▸ ARTICLE:
23 Clustered file system #
This chapter describes administration tasks that are normally performed after the cluster is set up and CephFS exported. If you need more information on setting up CephFS, refer to Section 8.3.3, “Deploying Metadata Servers”.
23.1 Mounting CephFS #
When the file system is created and the MDS is active, you are ready to mount the file system from a client host.
23.1.1 Preparing the client #
If the client host is running SUSE Linux Enterprise 12 SP2 or later, the system is ready to mount CephFS 'out of the box'.
If the client host is running SUSE Linux Enterprise 12 SP1, you need to apply all the latest patches before mounting CephFS.
In any case, everything needed to mount CephFS is included in SUSE Linux Enterprise. The SUSE Enterprise Storage 7.1 product is not needed.
To support the full mount
syntax, the
ceph-common package (which is shipped with SUSE Linux Enterprise) should
be installed before trying to mount CephFS.
Without the ceph-common package (and thus without the
mount.ceph
helper), the monitors' IPs will need to be
used instead of their names. This is because the kernel client will be
unable to perform name resolution.

▸ TASK INPUTS:
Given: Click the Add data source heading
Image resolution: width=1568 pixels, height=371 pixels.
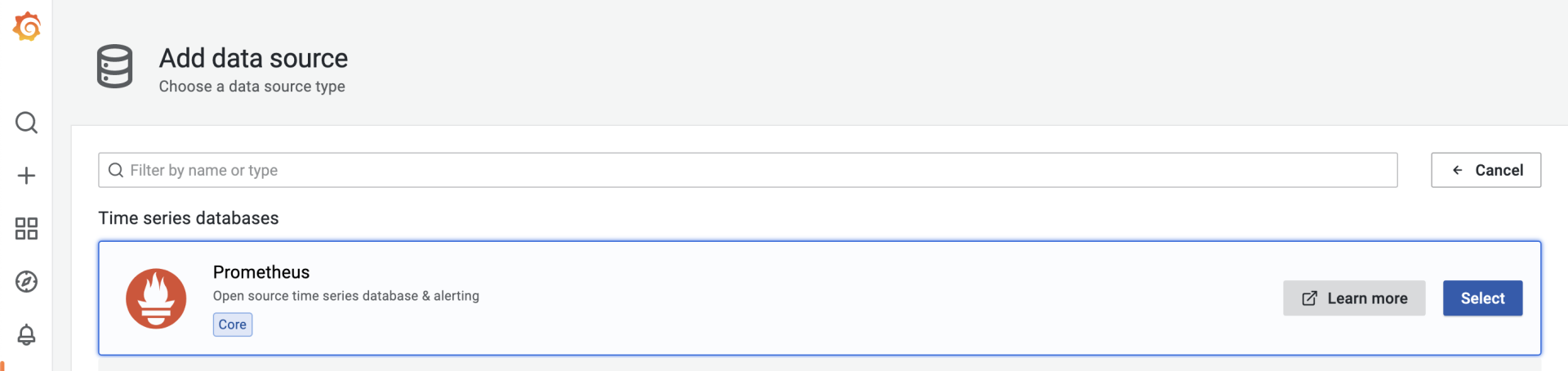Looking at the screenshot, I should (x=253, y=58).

---

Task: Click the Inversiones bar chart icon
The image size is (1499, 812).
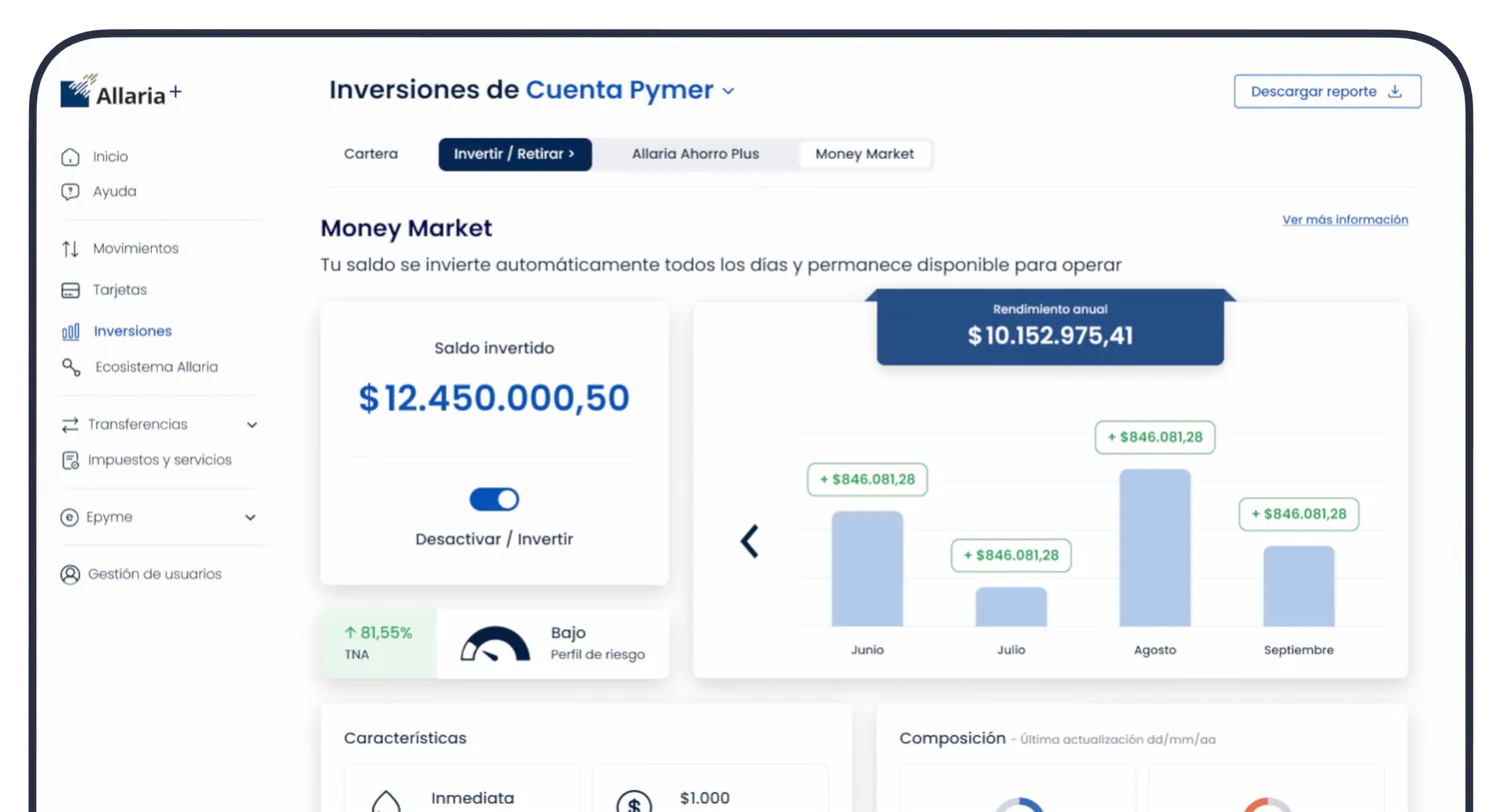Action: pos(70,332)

▸ PROBLEMS:
1. Answer these about the CephFS article:
(a) Which SUSE Linux Enterprise release, or later, can mount CephFS "out of the box"?
(b) What must be done on a client running SUSE Linux Enterprise 12 SP1 before mounting CephFS?
(c) Without the ceph-common package, what has to be used in place of the monitors' names?
2. In the listing, copy word for word everything from the line containing "Given: Click the Add data source heading" down to the line containing "Looking at the", and leave the pictures out.

▸ ANSWER LIST:
1.
(a) SUSE Linux Enterprise 12 SP2.
(b) All the latest patches must be applied.
(c) The monitors' IPs.

2.
Given: Click the Add data source heading
Image resolution: width=1568 pixels, height=371 pixels.
Looking at the screenshot, I should (x=253, y=58).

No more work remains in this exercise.